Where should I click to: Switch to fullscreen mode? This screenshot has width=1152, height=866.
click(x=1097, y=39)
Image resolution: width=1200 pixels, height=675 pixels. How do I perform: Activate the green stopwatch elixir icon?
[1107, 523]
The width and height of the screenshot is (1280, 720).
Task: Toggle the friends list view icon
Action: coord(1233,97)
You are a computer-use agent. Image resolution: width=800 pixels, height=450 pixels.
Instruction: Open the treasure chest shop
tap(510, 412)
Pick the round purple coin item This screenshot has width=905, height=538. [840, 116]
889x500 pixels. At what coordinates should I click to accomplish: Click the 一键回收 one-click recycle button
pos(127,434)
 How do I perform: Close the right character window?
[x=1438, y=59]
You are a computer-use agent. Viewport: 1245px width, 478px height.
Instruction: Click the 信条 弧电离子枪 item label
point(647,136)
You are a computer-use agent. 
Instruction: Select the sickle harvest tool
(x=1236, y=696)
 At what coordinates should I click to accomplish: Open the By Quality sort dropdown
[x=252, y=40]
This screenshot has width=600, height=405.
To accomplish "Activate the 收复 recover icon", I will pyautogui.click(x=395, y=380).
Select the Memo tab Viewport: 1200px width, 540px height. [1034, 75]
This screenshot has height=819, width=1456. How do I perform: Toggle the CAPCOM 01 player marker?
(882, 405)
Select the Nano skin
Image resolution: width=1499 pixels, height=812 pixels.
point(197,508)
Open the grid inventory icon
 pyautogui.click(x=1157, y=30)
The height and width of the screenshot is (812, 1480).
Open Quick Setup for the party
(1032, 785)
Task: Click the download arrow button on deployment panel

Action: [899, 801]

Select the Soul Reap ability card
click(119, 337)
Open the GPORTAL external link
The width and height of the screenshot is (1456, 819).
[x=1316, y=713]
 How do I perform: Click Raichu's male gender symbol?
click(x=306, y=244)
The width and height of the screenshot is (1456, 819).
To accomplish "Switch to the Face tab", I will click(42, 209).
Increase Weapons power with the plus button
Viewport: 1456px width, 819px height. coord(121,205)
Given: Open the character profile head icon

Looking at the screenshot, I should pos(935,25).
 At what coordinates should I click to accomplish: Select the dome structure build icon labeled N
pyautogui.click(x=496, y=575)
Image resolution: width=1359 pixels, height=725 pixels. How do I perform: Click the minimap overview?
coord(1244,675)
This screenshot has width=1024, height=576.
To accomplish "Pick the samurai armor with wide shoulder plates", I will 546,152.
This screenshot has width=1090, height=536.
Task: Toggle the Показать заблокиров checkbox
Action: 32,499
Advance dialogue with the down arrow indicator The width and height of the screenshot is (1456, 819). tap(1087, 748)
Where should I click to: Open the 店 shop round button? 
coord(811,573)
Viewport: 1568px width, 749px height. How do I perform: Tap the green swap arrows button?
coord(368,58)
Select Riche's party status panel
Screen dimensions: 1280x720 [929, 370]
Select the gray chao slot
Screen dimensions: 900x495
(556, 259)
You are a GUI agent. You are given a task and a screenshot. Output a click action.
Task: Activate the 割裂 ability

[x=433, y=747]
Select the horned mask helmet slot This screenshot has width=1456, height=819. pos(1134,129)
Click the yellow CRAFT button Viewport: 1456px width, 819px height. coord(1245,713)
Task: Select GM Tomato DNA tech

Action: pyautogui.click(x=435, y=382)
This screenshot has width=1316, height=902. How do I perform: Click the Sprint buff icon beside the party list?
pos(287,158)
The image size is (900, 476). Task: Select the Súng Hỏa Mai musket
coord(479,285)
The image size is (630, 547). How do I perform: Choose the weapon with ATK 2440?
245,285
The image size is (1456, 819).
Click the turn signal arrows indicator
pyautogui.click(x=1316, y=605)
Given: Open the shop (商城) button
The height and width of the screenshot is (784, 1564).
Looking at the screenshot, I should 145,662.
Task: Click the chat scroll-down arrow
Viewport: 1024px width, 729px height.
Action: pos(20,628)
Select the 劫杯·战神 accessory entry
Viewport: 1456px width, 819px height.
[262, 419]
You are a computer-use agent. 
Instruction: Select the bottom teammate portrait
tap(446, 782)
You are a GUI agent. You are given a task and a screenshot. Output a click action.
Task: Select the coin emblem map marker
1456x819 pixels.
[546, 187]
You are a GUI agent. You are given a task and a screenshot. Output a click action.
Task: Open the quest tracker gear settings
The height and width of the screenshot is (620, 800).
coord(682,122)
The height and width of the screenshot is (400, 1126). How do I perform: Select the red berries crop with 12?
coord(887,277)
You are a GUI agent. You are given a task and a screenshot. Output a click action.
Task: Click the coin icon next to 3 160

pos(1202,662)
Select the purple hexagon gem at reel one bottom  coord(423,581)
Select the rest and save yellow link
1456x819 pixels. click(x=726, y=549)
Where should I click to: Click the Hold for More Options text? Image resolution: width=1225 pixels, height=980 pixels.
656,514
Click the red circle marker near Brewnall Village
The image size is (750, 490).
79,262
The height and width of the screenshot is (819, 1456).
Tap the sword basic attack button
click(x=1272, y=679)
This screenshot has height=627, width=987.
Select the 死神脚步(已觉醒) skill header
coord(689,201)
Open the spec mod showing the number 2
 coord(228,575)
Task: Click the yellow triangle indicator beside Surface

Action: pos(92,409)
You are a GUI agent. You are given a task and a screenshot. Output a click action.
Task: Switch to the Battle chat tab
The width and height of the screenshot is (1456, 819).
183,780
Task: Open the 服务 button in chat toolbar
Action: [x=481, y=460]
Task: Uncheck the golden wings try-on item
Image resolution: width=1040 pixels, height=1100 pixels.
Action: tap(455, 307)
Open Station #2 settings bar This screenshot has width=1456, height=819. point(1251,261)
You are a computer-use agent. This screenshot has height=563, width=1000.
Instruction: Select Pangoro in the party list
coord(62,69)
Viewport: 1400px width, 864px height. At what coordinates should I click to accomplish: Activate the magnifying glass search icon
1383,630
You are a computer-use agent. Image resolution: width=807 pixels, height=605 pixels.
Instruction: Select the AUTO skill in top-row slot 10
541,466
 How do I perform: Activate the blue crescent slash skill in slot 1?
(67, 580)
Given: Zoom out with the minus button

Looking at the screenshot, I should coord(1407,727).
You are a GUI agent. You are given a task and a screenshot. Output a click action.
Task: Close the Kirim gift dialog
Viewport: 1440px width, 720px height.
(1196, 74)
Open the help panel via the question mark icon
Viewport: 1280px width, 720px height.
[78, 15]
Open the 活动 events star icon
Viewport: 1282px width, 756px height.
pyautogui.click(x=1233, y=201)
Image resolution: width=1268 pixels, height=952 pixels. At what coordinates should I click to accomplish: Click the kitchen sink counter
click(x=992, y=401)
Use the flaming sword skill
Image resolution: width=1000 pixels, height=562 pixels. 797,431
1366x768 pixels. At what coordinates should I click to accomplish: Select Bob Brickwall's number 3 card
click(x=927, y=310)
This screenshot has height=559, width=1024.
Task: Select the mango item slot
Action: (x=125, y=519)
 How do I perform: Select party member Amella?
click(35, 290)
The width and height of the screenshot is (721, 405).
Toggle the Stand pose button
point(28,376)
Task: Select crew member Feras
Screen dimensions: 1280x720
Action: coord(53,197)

§ §

Copy the data above line for line, with no changes.

• [SOLUTION]:
Where should I click to: Switch to fullscreen mode? This screenshot has width=1152, height=866.
click(x=1097, y=39)
Image resolution: width=1200 pixels, height=675 pixels. How do I perform: Activate the green stopwatch elixir icon?
[1107, 523]
The width and height of the screenshot is (1280, 720).
Task: Toggle the friends list view icon
Action: coord(1233,97)
You are a computer-use agent. Image resolution: width=800 pixels, height=450 pixels.
Instruction: Open the treasure chest shop
tap(510, 412)
Pick the round purple coin item This screenshot has width=905, height=538. [840, 116]
889x500 pixels. At what coordinates should I click to accomplish: Click the 一键回收 one-click recycle button
pos(127,434)
 How do I perform: Close the right character window?
[x=1438, y=59]
You are a computer-use agent. Viewport: 1245px width, 478px height.
Instruction: Click the 信条 弧电离子枪 item label
point(647,136)
You are a computer-use agent. 
Instruction: Select the sickle harvest tool
(x=1236, y=696)
 At what coordinates should I click to accomplish: Open the By Quality sort dropdown
[x=252, y=40]
This screenshot has width=600, height=405.
To accomplish "Activate the 收复 recover icon", I will pyautogui.click(x=395, y=380).
Select the Memo tab Viewport: 1200px width, 540px height. [1034, 75]
This screenshot has height=819, width=1456. How do I perform: Toggle the CAPCOM 01 player marker?
(882, 405)
Select the Nano skin
Image resolution: width=1499 pixels, height=812 pixels.
point(197,508)
Open the grid inventory icon
 pyautogui.click(x=1157, y=30)
The height and width of the screenshot is (812, 1480).
Open Quick Setup for the party
(1032, 785)
Task: Click the download arrow button on deployment panel

Action: [899, 801]

Select the Soul Reap ability card
click(119, 337)
Open the GPORTAL external link
The width and height of the screenshot is (1456, 819).
[x=1316, y=713]
 How do I perform: Click Raichu's male gender symbol?
click(x=306, y=244)
The width and height of the screenshot is (1456, 819).
To accomplish "Switch to the Face tab", I will click(42, 209).
Increase Weapons power with the plus button
Viewport: 1456px width, 819px height. coord(121,205)
Given: Open the character profile head icon

Looking at the screenshot, I should pos(935,25).
 At what coordinates should I click to accomplish: Select the dome structure build icon labeled N
pyautogui.click(x=496, y=575)
Image resolution: width=1359 pixels, height=725 pixels. How do I perform: Click the minimap overview?
coord(1244,675)
This screenshot has width=1024, height=576.
To accomplish "Pick the samurai armor with wide shoulder plates", I will 546,152.
This screenshot has width=1090, height=536.
Task: Toggle the Показать заблокиров checkbox
Action: 32,499
Advance dialogue with the down arrow indicator The width and height of the screenshot is (1456, 819). tap(1087, 748)
Where should I click to: Open the 店 shop round button? 
coord(811,573)
Viewport: 1568px width, 749px height. How do I perform: Tap the green swap arrows button?
coord(368,58)
Select Riche's party status panel
Screen dimensions: 1280x720 [929, 370]
Select the gray chao slot
Screen dimensions: 900x495
(556, 259)
You are a GUI agent. You are given a task and a screenshot. Output a click action.
Task: Activate the 割裂 ability

[x=433, y=747]
Select the horned mask helmet slot This screenshot has width=1456, height=819. pos(1134,129)
Click the yellow CRAFT button Viewport: 1456px width, 819px height. coord(1245,713)
Task: Select GM Tomato DNA tech

Action: pyautogui.click(x=435, y=382)
This screenshot has width=1316, height=902. How do I perform: Click the Sprint buff icon beside the party list?
pos(287,158)
The image size is (900, 476). Task: Select the Súng Hỏa Mai musket
coord(479,285)
The image size is (630, 547). How do I perform: Choose the weapon with ATK 2440?
245,285
The image size is (1456, 819).
Click the turn signal arrows indicator
pyautogui.click(x=1316, y=605)
Given: Open the shop (商城) button
The height and width of the screenshot is (784, 1564).
Looking at the screenshot, I should 145,662.
Task: Click the chat scroll-down arrow
Viewport: 1024px width, 729px height.
Action: pos(20,628)
Select the 劫杯·战神 accessory entry
Viewport: 1456px width, 819px height.
[262, 419]
You are a computer-use agent. 
Instruction: Select the bottom teammate portrait
tap(446, 782)
You are a GUI agent. You are given a task and a screenshot. Output a click action.
Task: Select the coin emblem map marker
1456x819 pixels.
[546, 187]
You are a GUI agent. You are given a task and a screenshot. Output a click action.
Task: Open the quest tracker gear settings
The height and width of the screenshot is (620, 800).
coord(682,122)
The height and width of the screenshot is (400, 1126). How do I perform: Select the red berries crop with 12?
coord(887,277)
You are a GUI agent. You are given a task and a screenshot. Output a click action.
Task: Click the coin icon next to 3 160

pos(1202,662)
Select the purple hexagon gem at reel one bottom  coord(423,581)
Select the rest and save yellow link
1456x819 pixels. click(x=726, y=549)
Where should I click to: Click the Hold for More Options text? Image resolution: width=1225 pixels, height=980 pixels.
656,514
Click the red circle marker near Brewnall Village
The image size is (750, 490).
79,262
The height and width of the screenshot is (819, 1456).
Tap the sword basic attack button
click(x=1272, y=679)
This screenshot has height=627, width=987.
Select the 死神脚步(已觉醒) skill header
coord(689,201)
Open the spec mod showing the number 2
 coord(228,575)
Task: Click the yellow triangle indicator beside Surface

Action: pos(92,409)
You are a GUI agent. You are given a task and a screenshot. Output a click action.
Task: Switch to the Battle chat tab
The width and height of the screenshot is (1456, 819).
183,780
Task: Open the 服务 button in chat toolbar
Action: [x=481, y=460]
Task: Uncheck the golden wings try-on item
Image resolution: width=1040 pixels, height=1100 pixels.
Action: tap(455, 307)
Open Station #2 settings bar This screenshot has width=1456, height=819. point(1251,261)
You are a computer-use agent. This screenshot has height=563, width=1000.
Instruction: Select Pangoro in the party list
coord(62,69)
Viewport: 1400px width, 864px height. At what coordinates should I click to accomplish: Activate the magnifying glass search icon
1383,630
You are a computer-use agent. Image resolution: width=807 pixels, height=605 pixels.
Instruction: Select the AUTO skill in top-row slot 10
541,466
 How do I perform: Activate the blue crescent slash skill in slot 1?
(67, 580)
Given: Zoom out with the minus button

Looking at the screenshot, I should coord(1407,727).
You are a GUI agent. You are given a task and a screenshot. Output a click action.
Task: Close the Kirim gift dialog
Viewport: 1440px width, 720px height.
(1196, 74)
Open the help panel via the question mark icon
Viewport: 1280px width, 720px height.
[78, 15]
Open the 活动 events star icon
Viewport: 1282px width, 756px height.
pyautogui.click(x=1233, y=201)
Image resolution: width=1268 pixels, height=952 pixels. At what coordinates should I click to accomplish: Click the kitchen sink counter
click(x=992, y=401)
Use the flaming sword skill
Image resolution: width=1000 pixels, height=562 pixels. 797,431
1366x768 pixels. At what coordinates should I click to accomplish: Select Bob Brickwall's number 3 card
click(x=927, y=310)
This screenshot has height=559, width=1024.
Task: Select the mango item slot
Action: (x=125, y=519)
 How do I perform: Select party member Amella?
click(35, 290)
The width and height of the screenshot is (721, 405).
Toggle the Stand pose button
point(28,376)
Task: Select crew member Feras
Screen dimensions: 1280x720
Action: coord(53,197)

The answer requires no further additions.